Okay, I don't normally delve into journalistic endeavors here; But this article affected me. These situations happen with greater frequency and the reason is glaring and obvious to me. As a society and as parents we are absolutely driven to distraction. Email, Blackberries, laptops, cell phones, finances, jobs, relationships, activities all demand our time. They don't politely linger asking, they barge in and demand our attention. It is no longer that we could, if we had to, multi-task. We are almost expected, or required to multi-task every hour of the day. We don't even sleep as much as our parent's generation. This frantic pace we have set to life is inhuman and my cybernetic implants are taking a long time to ship from ebay. I can't keep up, and I am not sure I even want to.

I can't imagine the overwhelming grief and guilt that these parents experience. I find it difficult to imagine anything that could be done to these parent that would be worse than what has already happened to them. How can you possibly be more distraught than you would be every morning when you viewed that empty chair at the breakfast table, or the empty bed every evening? It seems redundant, and cruel to consider criminal charges; especially for those that have other children who would experience both the loss of a parent and the death of a sibling.

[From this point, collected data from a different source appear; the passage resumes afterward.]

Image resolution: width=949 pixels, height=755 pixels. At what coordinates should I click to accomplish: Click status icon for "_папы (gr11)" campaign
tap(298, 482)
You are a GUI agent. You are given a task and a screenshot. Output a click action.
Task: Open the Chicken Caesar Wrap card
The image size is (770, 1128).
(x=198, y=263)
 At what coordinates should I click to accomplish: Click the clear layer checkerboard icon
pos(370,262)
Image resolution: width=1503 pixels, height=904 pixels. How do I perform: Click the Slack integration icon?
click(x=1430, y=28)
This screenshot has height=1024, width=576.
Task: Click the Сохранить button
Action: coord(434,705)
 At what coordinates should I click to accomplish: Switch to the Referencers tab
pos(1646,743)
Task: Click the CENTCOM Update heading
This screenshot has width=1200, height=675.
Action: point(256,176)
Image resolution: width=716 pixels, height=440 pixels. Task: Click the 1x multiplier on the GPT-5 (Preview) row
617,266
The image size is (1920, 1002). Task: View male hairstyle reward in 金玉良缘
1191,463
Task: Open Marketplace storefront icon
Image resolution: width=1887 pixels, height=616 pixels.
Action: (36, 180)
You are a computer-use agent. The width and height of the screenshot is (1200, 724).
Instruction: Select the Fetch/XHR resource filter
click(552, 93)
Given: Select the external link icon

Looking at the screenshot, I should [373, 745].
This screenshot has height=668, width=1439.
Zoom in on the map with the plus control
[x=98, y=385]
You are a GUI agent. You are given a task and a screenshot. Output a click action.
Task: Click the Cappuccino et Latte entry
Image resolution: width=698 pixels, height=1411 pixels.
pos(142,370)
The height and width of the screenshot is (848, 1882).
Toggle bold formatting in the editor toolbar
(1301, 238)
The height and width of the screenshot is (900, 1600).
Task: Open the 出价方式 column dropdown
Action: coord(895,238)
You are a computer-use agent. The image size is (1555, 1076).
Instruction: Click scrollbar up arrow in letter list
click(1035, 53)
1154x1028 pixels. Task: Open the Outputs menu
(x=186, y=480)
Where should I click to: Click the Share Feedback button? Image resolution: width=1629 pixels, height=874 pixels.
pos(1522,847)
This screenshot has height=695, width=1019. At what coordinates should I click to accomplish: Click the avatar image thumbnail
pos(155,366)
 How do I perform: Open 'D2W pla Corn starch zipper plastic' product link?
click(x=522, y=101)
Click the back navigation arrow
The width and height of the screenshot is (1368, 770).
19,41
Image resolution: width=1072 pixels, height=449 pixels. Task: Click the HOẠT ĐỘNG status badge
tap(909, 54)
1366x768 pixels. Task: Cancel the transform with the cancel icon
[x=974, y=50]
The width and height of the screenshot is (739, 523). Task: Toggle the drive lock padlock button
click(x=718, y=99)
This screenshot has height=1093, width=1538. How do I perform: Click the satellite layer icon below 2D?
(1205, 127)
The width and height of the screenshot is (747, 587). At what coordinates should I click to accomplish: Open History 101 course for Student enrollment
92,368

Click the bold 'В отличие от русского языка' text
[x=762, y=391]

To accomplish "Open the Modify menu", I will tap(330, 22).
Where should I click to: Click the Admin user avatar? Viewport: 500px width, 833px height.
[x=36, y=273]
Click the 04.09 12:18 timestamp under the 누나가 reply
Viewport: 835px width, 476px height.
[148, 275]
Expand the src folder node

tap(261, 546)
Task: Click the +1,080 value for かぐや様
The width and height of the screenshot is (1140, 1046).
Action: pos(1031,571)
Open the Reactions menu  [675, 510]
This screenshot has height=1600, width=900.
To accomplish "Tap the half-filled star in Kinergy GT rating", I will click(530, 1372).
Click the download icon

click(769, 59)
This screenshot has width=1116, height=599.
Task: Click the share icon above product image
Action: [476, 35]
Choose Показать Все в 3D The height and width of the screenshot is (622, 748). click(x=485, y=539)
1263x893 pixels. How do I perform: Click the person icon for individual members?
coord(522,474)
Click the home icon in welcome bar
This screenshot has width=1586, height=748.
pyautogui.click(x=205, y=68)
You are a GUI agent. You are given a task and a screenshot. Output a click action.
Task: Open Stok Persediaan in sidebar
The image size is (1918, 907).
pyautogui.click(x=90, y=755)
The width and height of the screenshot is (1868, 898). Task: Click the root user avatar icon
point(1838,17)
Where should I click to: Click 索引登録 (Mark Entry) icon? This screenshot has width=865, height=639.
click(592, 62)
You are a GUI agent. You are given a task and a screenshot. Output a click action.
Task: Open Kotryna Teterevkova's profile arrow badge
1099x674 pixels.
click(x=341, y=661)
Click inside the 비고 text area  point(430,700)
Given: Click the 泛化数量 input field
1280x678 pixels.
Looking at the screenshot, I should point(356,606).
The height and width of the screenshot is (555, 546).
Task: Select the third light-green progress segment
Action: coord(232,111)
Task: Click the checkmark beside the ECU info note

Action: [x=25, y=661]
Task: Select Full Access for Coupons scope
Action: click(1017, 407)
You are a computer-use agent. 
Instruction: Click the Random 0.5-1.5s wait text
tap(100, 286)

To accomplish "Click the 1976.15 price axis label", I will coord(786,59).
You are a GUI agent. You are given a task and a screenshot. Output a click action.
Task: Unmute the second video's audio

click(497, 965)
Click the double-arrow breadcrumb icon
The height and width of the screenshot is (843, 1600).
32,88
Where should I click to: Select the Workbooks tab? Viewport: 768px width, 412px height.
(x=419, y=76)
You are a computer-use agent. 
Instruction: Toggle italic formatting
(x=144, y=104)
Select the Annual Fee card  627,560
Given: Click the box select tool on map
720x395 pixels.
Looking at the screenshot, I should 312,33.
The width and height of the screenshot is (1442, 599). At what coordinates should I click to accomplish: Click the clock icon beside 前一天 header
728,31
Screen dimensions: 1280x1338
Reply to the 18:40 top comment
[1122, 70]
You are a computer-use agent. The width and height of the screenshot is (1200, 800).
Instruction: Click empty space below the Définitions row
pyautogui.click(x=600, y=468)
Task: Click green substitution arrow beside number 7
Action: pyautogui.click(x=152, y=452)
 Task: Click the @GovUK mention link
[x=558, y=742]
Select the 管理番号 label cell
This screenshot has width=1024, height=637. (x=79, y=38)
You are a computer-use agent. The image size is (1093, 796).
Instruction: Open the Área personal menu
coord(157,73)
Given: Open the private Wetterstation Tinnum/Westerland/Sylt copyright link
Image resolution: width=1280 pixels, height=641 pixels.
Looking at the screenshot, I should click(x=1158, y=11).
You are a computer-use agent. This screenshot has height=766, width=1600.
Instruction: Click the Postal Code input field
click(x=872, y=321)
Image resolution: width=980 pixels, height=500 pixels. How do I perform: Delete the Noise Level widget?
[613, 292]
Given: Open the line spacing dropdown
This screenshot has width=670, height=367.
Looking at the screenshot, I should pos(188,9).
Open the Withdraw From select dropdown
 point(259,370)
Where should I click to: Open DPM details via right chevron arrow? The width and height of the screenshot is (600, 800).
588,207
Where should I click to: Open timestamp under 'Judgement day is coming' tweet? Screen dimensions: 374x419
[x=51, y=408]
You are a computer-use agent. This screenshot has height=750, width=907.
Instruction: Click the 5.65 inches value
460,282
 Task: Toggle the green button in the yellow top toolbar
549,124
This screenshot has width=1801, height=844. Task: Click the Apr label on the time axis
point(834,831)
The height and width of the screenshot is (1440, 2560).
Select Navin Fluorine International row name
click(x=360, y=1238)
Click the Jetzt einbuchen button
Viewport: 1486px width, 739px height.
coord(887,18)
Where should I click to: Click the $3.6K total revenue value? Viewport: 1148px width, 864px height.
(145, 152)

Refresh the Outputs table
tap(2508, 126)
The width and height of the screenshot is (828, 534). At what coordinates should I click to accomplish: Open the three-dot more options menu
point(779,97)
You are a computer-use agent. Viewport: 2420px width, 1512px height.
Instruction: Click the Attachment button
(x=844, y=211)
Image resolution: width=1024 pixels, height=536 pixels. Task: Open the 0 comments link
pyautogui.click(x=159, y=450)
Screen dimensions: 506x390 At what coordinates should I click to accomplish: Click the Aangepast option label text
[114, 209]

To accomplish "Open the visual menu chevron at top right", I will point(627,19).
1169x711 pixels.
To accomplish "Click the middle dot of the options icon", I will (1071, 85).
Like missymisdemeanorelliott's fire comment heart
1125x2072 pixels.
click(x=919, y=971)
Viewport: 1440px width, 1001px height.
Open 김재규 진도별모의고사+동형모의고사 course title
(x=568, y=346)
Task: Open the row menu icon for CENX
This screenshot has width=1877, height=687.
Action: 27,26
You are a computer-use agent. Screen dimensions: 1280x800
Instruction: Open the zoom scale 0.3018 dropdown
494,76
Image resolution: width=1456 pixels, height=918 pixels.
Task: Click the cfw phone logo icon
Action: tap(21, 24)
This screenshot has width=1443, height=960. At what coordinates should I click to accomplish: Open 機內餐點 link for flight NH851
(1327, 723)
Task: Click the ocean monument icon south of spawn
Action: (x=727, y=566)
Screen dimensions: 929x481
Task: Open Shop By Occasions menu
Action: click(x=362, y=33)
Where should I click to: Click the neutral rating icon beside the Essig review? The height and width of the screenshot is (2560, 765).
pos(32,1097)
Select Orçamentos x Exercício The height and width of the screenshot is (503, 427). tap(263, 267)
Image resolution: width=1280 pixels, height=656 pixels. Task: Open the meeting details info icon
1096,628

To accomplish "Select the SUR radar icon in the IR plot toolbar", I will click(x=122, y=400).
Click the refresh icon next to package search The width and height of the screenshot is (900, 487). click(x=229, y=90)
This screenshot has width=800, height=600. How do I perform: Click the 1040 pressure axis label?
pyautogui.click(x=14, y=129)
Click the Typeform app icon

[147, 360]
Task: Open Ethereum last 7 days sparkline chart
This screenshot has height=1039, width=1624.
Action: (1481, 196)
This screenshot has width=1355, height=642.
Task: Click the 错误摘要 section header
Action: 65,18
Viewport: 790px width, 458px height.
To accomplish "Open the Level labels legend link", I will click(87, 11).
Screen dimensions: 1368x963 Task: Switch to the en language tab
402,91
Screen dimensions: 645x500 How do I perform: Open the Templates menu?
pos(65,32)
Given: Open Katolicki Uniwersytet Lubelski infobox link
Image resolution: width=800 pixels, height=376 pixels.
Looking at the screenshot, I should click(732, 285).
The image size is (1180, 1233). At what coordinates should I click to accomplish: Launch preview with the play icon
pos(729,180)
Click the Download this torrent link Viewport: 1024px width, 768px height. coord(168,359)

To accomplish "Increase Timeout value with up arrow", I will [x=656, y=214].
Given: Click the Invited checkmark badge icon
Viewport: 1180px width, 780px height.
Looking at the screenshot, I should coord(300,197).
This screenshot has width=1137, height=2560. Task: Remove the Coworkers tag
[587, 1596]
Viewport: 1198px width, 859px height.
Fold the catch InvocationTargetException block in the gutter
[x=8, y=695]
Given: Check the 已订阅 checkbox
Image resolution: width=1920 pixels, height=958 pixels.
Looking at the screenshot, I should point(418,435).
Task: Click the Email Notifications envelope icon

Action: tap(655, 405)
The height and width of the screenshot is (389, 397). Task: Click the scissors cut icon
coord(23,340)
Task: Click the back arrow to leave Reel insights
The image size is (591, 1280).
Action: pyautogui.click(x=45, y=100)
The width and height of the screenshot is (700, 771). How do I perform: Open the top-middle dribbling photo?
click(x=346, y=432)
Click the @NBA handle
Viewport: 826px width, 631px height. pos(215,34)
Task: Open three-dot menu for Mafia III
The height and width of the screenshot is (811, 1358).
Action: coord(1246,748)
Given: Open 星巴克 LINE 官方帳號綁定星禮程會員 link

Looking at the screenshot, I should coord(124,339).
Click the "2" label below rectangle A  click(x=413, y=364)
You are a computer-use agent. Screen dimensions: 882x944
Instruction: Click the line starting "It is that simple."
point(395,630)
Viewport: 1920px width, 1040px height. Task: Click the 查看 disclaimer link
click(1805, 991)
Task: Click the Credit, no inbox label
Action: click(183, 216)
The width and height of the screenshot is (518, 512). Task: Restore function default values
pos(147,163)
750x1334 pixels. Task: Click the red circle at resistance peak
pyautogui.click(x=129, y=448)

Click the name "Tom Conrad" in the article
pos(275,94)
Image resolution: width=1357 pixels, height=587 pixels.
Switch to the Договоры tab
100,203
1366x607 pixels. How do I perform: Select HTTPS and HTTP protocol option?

It should beg the question of the rest of us.... how distracted are we as a society? as an individual?

3 comments:

Melanie said...

That is such a heatbreaking article! All I can say is that I agree those parents have suffered an unimaginable loss and it is unjust to prosocute them on top of what they are already suffering. I hope and pray that each one of them is able to find some shred of peace and self-forgiveness.

Jennifer said...

Melanie,
I know, I can't imagine trying to struggle through that, or ever living after it. The only time I think prosecuting the parents would be if they were doing it with intent. Like leaving their kids in the car for some kind of bizarre daycare, or punishment.

Rob said...

I think it speaks to our society's "distractednsss" that there is even the thought of prosecuting them on top of what they are experiencing. As a whole we seem to have lost touch with truly caring about other people and what they are experiencing.

So I agree with Melanie there definitely. Let those people grieve, let them heal what they can in their lives. They are certainly enduring more than enough pain. To punish them publicly would be simply cruel and unfeeling.